Side missions, indeed, frequently expose the player to the espousing of more logical falsities by NPCs. An examples is the series of quests centered on finding additions for a book collection. Other than the idea that philosophical knowledge (aka, this encompasses all knowledge) is only/primarily achievable through literary familiarity and education and not from looking to the laws of logic alone, the characters that Aiden has to interact with promote many laughable concepts. In the first book run, Aiden brings back the Bible. Several missions later into this quest series, he brings back the Torah—the first five books of the Bible. The quest giver rejoices as if this is not a glaring redundancy. I have encountered this sheer idiocy before outside of a game, when someone spoke of the Bible and the Torah as if the Torah was a separate document from the Bible rather than literally a portion of it. Also asinine is how the quest giver talks of the Torah as if it is just part of the "broader Torah", a seeming allusion to the so-called oral Torah consisting of fallacious ideas and social constructs promoted by Rabbis that often contradict both logic and the philosophical doctrines of the "written" Torah, or the actual first five books of the Bible.
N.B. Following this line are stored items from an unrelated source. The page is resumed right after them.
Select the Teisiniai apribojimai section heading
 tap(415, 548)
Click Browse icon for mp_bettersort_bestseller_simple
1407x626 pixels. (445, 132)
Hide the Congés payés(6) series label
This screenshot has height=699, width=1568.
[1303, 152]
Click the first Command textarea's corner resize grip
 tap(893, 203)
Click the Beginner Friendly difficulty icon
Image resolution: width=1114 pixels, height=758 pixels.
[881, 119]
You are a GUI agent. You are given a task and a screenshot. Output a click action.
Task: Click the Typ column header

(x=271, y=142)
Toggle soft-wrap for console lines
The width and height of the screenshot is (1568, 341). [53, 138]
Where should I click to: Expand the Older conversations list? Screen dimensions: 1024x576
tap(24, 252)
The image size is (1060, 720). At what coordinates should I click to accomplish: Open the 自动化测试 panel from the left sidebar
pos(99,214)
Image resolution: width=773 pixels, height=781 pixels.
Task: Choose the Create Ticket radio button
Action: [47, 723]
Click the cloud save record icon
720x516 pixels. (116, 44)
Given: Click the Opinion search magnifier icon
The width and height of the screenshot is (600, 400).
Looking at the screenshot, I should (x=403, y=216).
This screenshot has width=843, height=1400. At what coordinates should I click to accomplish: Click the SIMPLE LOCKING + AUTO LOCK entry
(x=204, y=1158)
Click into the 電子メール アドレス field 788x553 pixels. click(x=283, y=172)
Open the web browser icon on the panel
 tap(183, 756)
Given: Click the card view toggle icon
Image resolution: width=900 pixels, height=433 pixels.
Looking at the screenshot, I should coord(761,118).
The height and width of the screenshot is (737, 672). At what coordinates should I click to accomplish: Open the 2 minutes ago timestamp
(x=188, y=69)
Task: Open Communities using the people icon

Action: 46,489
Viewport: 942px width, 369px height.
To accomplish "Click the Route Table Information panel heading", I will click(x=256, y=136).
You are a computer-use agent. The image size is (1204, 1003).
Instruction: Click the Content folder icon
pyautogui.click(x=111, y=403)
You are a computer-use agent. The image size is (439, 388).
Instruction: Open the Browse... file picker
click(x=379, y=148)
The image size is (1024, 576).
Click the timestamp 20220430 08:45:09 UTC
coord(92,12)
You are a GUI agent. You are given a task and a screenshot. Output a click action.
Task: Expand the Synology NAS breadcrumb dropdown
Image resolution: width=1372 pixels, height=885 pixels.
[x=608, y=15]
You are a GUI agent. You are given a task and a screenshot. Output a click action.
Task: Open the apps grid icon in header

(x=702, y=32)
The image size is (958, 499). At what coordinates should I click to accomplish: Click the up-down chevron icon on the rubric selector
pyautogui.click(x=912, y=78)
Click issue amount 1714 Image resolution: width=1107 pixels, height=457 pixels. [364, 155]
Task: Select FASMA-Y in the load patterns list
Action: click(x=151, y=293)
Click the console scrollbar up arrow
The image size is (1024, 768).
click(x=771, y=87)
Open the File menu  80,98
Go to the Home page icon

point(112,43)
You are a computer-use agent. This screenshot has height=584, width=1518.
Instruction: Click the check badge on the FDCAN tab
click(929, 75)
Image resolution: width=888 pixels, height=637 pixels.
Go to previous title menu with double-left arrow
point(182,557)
Thalia, the assistant to the man who initially tasks Aiden with retrieving books, is quite irrational herself!
Conclusion
Hours upon hours of main and side quests await in Dying Light 2, so the issues do not pertain to a paucity of content. Stay Human is a great game on the level of getting longevity out of a single base purchase. The deluge of glitches and the weak central narrative severely hinder this massive sequel from climbing to all the heights that could have been. None of the significant flaws thwarts the incredible scope of the title and the depth of its gameplay and progression, but they do complicate its holistic quality. Simply put, Stay Human fails to rival the game that launched the franchise while managing to not forfeit all success. If a very prolonged game with prominent parkour, zombie-focused combat, and an impactful day and night cycle sounds appealing, then the only game I can recommend more strongly than this one is the excellent, superior first Dying Light.
Content:
1. Violence: Arms, legs, and heads can be forcefully cut free of the rest of a body, living or dead, and they can be charred by a Molotov or a Goon's fire attacks. Blood is commonplace.
2. Profanity: "Shit," "fuck," "bastard," and so on are used throughout the game's many hours.
3. Sexuality: Some dialogue with Thalia is sexually flirtatious, and she even says she is very aroused by Aiden's body and the conversations the two share about books and ideas.